何しろ今回の大誤報については、アゴラでもこの三番目のリンク記事で紹介してるんだが、取材元の研究者自体が怪し過ぎる。読売の「言い訳」によれば、動物実験の論文さえなかったらしい。論文の共著者に裏を取れば簡単にダマされることはなかったはずです。さらに、natureやscienceを初めとする商業科学雑誌を無批判に信頼するのも問題なんだが、たとえばnatureにはコラム的な投稿コーナーがあり、鳩山由紀夫氏の論文も査読のない単なるコメントです。natureに載ったからといって、必ずしも専門家の厳密な審査を経てるわけじゃない。

しかし、当該の研究者は東大先端科学技術研究センターにもプロフィール(注:ウェブ魚拓、オリジナルは削除済み)が載っていたくらいで、このへんを見せられるとコロリとダマされる学歴崇拝主義者もいそうだ。大新聞やテレビ局の社員などのマスメディアに入った連中は学歴社会の勝ち組で、同じ種族には甘アマな上に彼らには文系が多い。無意識の理系コンプレックスもあるんでしょう。このへんの事情も誤報が起きた背景に入れてもいい。

また、国家レベルで「生命倫理」に取り組んできた米国の各研究機関における「生命倫理」審査はかなり慎重で、生命倫理について厳格化を求めた2003年のブッシュ元大統領のレポート以後、民主党と共和党の政治的な駆け引きにも利用されています(資料:米国政権交代と生命倫理政策のゆくえ:東京財団)。ハーバードや関連病院の倫理委員会が、iPS細胞を利用した移植医療を簡単に認めるとも思えない。

さらに言えば、1980年代初めごろまで日本の遺伝子研究は世界の先頭に立っていたのにもかかわらず、蛸壺型研究体制の不備や研究予算の少なさ、さらに政治的な判断もあって遅滞し、欧米に追い抜かれてしまった。それを巻き返しす「エース」として、iPS細胞研究に公的予算などの研究支援が集中し、国を挙げてiPSに期待してきた経緯があります。

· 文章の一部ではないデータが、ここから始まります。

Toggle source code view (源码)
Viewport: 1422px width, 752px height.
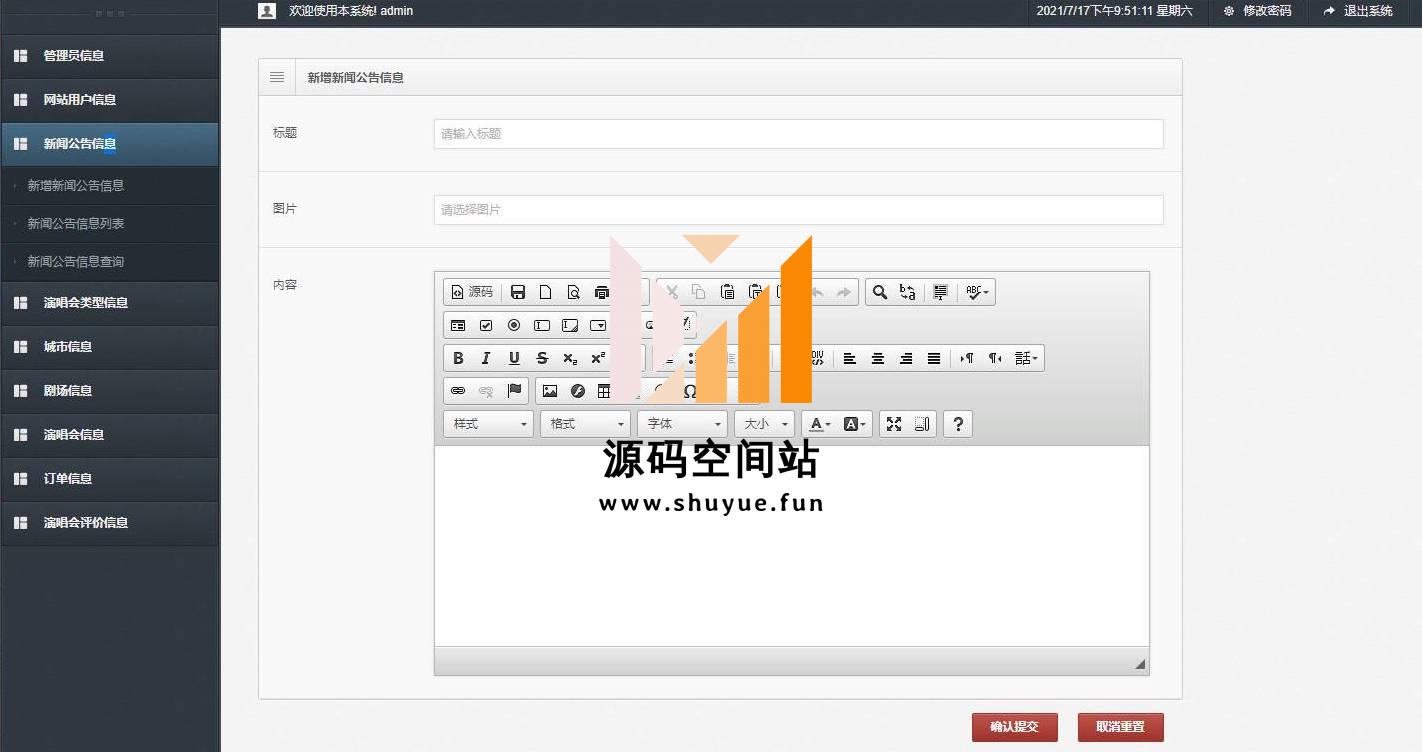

そんな矢先のノーベル賞受賞というわけで、競合国同士の足の引っ張り合いもあり、東大の京大への嫉妬心もあり、医薬研究機関には科研費でのiPS「エコ贔屓」へのヤッカミもある。また、山中氏の知財戦略は、利益偏重の医薬メーカーに技術を独占させない、というのも大きな目的です。そうした医薬業界内の利権の奪い合いも激しい。読売に同情的に考えれば、今回の大誤報はこうした鞘当てに利用された結果だったのかもしれません。